Some parts of Norman Conquests feel a bit like a step back for the series. It could be argued that this was a move to return the series to first principles, as the game seems to take most of its notes from the original Men of Iron, but I think it shows a certain lack of ambition. I already mentioned the archery, but Norman Conquests also abandons ideas like Army Activations and returns to the original Combat Results Table (CRT) of the first game. The loss of Army Activations is arguably no big deal because in virtually every scenario you start so close to the enemy as to render them pointless, but I also find that choice disappointing as discussed above so I would have preferred to have the option and to have an approach to battle for each scenario. The CRT is more of a loss – I loved how Blood and Roses introduced a “retreat or disordered” result and made it harder to inflict mandatory retreats on units. The retreat rules in Men of Iron are incredibly punishing and actively discourage making the kind of tight formations that medieval armies used. Blood and Roses introduced a quite elegant solution to this problem, and I wish it had been picked up here. To be fair, Arquebus didn’t keep this change, but it did introduce the Engaged rules which I for one am a fan of – and these rules were partially introduced to the earlier entries in the Tri-Pack release. While Norman Conquests, because it has the Tri-Pack rulebook, does include this option and comes with a handful of Engaged counters in the mix (although not many of them), it still feels a little weird that it didn’t choose to either adopt them, modify them, or simply ignore them. The other entries in the Tri-Pack rules were designed before the engagement rule and so that rule was backdated to them as an option for fans who liked it. Surely since Norman Conquests was designed after Arquebus the designer could have made a clear choice to integrate them or not instead of this halfway solution.
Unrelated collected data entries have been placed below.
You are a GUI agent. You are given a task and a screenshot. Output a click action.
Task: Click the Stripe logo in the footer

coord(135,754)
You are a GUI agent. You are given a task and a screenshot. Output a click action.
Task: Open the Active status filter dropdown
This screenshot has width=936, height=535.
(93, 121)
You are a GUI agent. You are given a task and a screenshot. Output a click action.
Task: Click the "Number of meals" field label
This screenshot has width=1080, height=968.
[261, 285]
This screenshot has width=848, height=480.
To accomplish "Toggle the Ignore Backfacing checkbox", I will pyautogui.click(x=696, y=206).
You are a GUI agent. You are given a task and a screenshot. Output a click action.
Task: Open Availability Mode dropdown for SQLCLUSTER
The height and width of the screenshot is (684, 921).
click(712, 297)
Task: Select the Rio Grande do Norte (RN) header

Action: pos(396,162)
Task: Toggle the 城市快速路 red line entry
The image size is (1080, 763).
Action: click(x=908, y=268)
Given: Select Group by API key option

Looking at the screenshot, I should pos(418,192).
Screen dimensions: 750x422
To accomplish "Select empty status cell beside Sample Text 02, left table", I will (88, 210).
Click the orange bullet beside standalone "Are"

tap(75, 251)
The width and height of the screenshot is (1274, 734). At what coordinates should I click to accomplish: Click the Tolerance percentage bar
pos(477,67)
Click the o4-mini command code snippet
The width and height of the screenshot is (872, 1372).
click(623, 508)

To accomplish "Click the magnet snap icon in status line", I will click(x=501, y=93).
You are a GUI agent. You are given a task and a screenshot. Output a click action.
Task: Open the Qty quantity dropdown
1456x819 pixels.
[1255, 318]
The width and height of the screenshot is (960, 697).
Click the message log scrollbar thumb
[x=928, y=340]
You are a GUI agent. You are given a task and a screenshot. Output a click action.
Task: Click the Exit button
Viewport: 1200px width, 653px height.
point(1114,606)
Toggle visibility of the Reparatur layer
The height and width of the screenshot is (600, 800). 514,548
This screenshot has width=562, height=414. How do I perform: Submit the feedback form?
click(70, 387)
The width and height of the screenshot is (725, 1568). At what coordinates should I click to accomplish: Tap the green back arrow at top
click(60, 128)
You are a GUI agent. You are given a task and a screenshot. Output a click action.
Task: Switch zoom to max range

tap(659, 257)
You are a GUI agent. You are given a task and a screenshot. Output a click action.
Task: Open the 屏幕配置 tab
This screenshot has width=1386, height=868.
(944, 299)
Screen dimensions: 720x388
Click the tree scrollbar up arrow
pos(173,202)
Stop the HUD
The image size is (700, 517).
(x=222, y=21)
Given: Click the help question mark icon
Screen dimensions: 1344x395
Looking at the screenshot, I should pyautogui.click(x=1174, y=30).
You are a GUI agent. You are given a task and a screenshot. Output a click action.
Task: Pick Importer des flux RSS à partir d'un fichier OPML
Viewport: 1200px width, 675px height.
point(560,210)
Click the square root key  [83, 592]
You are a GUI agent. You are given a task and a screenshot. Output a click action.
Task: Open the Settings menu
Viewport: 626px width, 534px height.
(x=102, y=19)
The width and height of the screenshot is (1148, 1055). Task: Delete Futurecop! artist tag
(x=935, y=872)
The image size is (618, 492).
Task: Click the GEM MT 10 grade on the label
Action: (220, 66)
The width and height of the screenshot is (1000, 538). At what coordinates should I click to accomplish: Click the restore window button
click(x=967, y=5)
I’m also on the fence about the length of the battles. The flight points for battles in Norman Conquests are quite low – several are as low as 15. The end result is that these battles came to an end very quickly. This has the benefit of meaning that the scenarios are quick to play, which I am a fan of. However, I often found that the scenarios ended before I was ready for them to be finished. Things would be getting really exciting and then one side would collapse, and the game would end when I really wanted to play a few more activations. Now, I absolutely prefer for games to finish early rather than for them to overstay their welcome, but I can’t help but feel like the scenarios would be a little more satisfying if the flight points values were 5-8 points higher. It just felt a little off, the endings just that smidge too abrupt. It left me wanting more.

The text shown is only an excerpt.